O casal quis arrumar o cambuci pra foto. Seu Almir até foi buscar umas mudas que não se ajeitaram na produção. Tudo bem, para se tomar ali o sorvete poderia ser servido num potinho de vidro ou até numa xícarae e colher de verdade em vez da de plástico. Mas vale a pena assim mesmo. O pote que dá pra dois custa R$ 3,00.
Sorvete da Dona Edina e Seu Almir: Av. Fox, 435 - Paranapiacaba

O cambuci
está presente no imaginário e realidade do lugar (e também agora na Arca do Gosto, do Slow Food) e como é uma fruta que congela bem e que não se presta para comer in natura, pelo menos sorvetes e sucos podem ser encontrados praticamente o ano todo. Nativa da Mata Atlântica, o cambuci permanece verde mesmo depois de maduro - quando torna-se mais bojudo e com um verde mais amarelado. Tem sabor um pouco adstringente, principalmente se ainda imaturo, mas é extremamente saboroso e lembra um pouco a jabuticaba (mirtáceas as duas).
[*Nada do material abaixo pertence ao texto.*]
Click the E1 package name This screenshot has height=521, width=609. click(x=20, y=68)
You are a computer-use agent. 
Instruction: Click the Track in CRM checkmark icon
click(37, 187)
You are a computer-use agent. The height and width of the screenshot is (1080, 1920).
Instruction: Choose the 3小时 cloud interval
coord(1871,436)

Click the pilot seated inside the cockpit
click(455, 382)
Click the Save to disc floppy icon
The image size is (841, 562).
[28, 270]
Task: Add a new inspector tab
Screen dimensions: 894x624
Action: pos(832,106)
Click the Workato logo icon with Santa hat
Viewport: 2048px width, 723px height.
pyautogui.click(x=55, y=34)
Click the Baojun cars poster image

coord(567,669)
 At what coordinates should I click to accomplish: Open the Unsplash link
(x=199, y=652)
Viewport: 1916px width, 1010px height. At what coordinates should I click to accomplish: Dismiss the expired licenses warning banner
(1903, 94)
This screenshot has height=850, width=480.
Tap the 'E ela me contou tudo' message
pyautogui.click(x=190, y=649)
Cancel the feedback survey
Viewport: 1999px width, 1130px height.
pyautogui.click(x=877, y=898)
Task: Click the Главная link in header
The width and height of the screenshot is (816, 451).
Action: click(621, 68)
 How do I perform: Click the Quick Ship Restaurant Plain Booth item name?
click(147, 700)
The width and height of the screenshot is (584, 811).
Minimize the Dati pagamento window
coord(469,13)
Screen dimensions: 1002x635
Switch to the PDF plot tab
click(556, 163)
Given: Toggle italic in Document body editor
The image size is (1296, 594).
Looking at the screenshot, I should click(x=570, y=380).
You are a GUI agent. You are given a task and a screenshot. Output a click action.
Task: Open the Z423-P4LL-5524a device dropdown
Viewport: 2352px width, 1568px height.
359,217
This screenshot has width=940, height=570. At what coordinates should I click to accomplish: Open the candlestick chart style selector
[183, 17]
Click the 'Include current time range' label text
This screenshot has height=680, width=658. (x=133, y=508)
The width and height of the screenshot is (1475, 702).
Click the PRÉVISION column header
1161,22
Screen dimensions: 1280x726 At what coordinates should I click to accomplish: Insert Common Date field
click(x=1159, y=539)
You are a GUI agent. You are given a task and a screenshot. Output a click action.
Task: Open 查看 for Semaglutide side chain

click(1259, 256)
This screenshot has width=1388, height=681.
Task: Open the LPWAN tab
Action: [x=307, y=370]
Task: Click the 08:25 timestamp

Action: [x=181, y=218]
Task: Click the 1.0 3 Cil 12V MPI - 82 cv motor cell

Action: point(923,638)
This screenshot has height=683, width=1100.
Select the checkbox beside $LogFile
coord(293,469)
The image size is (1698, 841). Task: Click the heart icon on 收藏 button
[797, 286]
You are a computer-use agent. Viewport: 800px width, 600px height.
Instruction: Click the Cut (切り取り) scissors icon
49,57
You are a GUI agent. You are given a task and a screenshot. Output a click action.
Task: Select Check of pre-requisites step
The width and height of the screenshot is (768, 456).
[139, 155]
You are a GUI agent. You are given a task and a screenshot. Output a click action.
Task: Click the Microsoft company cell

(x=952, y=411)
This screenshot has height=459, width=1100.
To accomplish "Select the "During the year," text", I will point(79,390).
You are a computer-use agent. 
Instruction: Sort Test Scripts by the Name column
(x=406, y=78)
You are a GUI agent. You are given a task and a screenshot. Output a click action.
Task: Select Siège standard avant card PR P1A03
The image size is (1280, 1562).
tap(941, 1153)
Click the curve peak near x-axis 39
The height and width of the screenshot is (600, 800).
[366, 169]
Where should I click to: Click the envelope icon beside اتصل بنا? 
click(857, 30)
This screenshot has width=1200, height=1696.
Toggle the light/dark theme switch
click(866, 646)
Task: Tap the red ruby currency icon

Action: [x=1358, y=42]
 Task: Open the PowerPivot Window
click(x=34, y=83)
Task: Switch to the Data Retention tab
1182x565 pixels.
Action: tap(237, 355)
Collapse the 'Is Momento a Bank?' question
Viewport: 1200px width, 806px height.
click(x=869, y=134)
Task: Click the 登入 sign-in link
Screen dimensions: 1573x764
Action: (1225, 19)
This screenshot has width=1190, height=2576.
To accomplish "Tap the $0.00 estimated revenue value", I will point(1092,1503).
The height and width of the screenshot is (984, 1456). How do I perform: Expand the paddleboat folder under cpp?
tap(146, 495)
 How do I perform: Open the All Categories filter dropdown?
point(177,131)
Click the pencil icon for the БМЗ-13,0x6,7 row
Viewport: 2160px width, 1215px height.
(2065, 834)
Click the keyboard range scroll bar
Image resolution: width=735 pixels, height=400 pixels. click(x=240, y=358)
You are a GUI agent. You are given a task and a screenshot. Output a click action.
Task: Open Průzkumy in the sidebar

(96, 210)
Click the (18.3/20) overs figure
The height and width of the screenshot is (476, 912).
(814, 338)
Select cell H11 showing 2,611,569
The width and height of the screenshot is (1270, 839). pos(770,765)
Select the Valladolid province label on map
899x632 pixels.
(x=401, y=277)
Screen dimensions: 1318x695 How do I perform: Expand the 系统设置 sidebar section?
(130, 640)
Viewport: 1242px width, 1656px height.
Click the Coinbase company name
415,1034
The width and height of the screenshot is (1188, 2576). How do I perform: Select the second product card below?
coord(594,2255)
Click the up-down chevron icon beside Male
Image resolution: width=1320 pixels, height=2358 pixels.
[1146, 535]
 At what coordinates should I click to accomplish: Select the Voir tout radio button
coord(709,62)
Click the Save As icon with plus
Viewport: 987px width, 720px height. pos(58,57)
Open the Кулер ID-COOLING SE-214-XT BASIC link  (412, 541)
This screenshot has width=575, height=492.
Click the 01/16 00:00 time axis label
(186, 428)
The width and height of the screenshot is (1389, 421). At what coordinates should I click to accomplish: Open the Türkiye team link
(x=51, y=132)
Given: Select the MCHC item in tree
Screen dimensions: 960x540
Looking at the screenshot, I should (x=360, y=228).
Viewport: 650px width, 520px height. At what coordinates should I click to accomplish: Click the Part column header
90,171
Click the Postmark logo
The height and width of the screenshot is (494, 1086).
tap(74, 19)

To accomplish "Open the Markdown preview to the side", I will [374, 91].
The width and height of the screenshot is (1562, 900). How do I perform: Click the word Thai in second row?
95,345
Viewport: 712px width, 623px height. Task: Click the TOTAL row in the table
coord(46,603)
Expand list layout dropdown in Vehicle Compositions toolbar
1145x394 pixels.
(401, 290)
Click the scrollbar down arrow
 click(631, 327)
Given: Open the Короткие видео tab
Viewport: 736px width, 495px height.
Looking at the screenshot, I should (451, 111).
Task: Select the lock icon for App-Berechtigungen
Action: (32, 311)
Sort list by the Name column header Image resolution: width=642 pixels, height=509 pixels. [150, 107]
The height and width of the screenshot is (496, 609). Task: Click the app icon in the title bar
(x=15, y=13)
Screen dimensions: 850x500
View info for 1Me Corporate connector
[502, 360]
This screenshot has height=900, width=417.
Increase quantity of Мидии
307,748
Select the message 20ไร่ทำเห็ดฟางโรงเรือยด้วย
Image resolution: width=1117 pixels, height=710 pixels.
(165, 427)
O salão do Confraria do Cambuci. Limpinho, agradável, só implico com estes plásticos todos

No caminho para o estacionamento (que fica na parte alta, antes da linha do trem), visitamos a Confraria do Cambuci (11-4439-0425), restaurante dedicado a alguns pratos feitos com cambuci, além da tradicional cachaça e peixe frito na hora todos os dias. Mas já não estava mais funcionando e só conhecemos o salão.

E tomamos suco de cambuci no Kiko de Oliveira, Arte e Café, na Pousada do Artista (11-4439-0437), um lugar simpático (o imóvel azul), com suco delicioso, já indo para a parte alta da vila.

O mercado foi construído em 1899 e restaurado em 2003. Servia para a venda de produtos alimentícios, como qualquer mercado. Mas, outra pena, foi desativado nos anos 70 e neste dia estava vazio, mas serve como espaço multi uso.


Há mais de 25 anos eu ia pra lá de trem, que saía da Luz. Agora o trem só vai até uma estação antes, Rio Grande da Serra. Outra pena pra o lugar. O relógio imita o Big Ben de Londres e foi construído em 1890.